2. **Accuracy Trade-off**: Higher dimensions (d=1000, 5000) achieve higher final accuracy but require more epochs to stabilize.
3. **Training-Testing Gap**: Testing accuracy consistently lags training accuracy by ~0.05–0.10, indicating overfitting in higher-dimensional models.

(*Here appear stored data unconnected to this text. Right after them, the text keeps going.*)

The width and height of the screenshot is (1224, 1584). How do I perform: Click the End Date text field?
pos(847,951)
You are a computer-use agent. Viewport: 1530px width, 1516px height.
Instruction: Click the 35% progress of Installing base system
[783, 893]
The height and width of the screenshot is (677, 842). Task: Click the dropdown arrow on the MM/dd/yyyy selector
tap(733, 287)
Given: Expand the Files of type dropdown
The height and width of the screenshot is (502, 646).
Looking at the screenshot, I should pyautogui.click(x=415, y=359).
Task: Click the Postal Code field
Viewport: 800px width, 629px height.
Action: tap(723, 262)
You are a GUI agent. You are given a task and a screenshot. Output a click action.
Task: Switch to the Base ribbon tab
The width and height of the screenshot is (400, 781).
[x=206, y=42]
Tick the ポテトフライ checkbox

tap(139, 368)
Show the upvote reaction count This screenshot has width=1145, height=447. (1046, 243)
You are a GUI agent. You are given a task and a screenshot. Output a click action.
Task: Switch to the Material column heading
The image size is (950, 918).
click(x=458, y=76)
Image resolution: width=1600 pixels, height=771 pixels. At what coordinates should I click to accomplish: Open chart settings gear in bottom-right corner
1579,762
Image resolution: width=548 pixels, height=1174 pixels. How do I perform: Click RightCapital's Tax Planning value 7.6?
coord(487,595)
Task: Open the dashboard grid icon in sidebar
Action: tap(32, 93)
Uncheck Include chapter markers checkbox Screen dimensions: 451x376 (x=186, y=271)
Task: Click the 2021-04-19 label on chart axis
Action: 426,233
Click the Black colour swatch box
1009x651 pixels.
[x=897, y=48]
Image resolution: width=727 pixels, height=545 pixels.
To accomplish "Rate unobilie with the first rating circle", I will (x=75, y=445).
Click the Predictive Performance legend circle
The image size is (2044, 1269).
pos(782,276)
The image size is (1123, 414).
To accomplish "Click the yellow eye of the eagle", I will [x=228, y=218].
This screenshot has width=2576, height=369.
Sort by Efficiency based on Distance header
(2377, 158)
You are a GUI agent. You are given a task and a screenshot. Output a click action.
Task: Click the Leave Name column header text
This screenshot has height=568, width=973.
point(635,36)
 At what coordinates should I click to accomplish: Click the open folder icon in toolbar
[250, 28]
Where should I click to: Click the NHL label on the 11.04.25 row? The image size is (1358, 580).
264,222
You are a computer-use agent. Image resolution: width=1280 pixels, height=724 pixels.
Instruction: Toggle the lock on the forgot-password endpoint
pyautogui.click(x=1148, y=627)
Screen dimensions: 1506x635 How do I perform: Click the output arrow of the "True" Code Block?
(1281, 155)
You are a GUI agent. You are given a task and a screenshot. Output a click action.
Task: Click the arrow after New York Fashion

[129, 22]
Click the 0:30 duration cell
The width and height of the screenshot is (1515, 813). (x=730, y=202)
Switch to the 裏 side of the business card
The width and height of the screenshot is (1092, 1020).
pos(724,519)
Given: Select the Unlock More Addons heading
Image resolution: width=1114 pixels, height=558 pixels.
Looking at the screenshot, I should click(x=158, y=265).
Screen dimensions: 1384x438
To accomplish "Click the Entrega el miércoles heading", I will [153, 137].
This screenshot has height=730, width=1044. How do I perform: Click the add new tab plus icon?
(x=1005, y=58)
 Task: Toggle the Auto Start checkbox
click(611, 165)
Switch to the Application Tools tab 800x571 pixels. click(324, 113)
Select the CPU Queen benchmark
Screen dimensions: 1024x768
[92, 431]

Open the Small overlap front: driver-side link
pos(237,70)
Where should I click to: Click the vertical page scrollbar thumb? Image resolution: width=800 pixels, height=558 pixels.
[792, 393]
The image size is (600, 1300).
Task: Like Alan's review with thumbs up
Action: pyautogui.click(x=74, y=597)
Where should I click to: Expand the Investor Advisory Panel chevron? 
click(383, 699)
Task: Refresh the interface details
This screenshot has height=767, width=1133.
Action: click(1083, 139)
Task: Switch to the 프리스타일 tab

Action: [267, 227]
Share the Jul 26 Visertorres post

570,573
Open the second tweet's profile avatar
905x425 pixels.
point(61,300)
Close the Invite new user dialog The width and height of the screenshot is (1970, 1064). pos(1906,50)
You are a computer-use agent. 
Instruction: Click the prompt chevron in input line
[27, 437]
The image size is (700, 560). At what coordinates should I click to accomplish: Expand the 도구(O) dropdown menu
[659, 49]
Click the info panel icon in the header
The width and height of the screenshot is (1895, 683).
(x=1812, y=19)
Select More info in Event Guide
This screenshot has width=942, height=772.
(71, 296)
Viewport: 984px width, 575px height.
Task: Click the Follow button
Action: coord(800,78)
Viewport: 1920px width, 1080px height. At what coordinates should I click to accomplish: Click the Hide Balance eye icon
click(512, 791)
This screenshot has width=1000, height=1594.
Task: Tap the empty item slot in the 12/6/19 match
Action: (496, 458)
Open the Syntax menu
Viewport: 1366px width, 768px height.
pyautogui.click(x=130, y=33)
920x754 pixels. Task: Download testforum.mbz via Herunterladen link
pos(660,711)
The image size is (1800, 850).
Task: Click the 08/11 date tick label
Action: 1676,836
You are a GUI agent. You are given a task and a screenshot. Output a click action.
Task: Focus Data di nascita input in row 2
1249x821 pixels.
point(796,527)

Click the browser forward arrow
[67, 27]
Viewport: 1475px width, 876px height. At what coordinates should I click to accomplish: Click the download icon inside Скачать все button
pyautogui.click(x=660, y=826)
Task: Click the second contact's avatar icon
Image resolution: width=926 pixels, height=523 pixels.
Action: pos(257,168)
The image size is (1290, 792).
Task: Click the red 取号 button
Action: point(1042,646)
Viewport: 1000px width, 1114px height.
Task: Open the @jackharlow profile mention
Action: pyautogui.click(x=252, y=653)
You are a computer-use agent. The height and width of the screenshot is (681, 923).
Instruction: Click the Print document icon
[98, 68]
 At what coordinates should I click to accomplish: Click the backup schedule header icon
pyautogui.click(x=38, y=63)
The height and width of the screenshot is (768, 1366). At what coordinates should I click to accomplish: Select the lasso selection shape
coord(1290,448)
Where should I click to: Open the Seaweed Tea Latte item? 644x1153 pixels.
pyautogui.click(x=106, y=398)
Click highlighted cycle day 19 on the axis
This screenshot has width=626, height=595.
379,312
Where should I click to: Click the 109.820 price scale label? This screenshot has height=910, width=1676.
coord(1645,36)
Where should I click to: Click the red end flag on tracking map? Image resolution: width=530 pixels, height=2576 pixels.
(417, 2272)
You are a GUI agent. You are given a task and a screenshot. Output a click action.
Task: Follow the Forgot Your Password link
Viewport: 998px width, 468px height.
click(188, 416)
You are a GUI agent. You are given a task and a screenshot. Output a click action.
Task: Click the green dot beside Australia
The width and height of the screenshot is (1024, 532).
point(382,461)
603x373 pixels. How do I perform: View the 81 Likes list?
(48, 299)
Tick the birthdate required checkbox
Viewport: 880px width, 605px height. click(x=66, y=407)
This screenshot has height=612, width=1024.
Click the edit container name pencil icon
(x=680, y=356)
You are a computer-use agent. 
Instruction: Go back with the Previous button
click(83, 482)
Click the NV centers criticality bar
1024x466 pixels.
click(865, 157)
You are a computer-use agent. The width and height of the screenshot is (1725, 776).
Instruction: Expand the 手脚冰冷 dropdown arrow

4. **Diminishing Returns**: Beyond d=100, accuracy improvements become marginal despite increased computational complexity.
### Interpretation
The graphs demonstrate a classic trade-off between model complexity (dimension) and performance. Lower-dimensional models (d=1–10) train quickly but underfit, while higher-dimensional models (d=1000–5000) overfit less but require more epochs to converge. The persistent gap between training and testing accuracy suggests regularization or data augmentation might improve generalization. Notably, d=5000 achieves near-perfect testing accuracy (~0.99) but at the cost of slower convergence, highlighting the need for careful dimension selection based on computational constraints and performance requirements.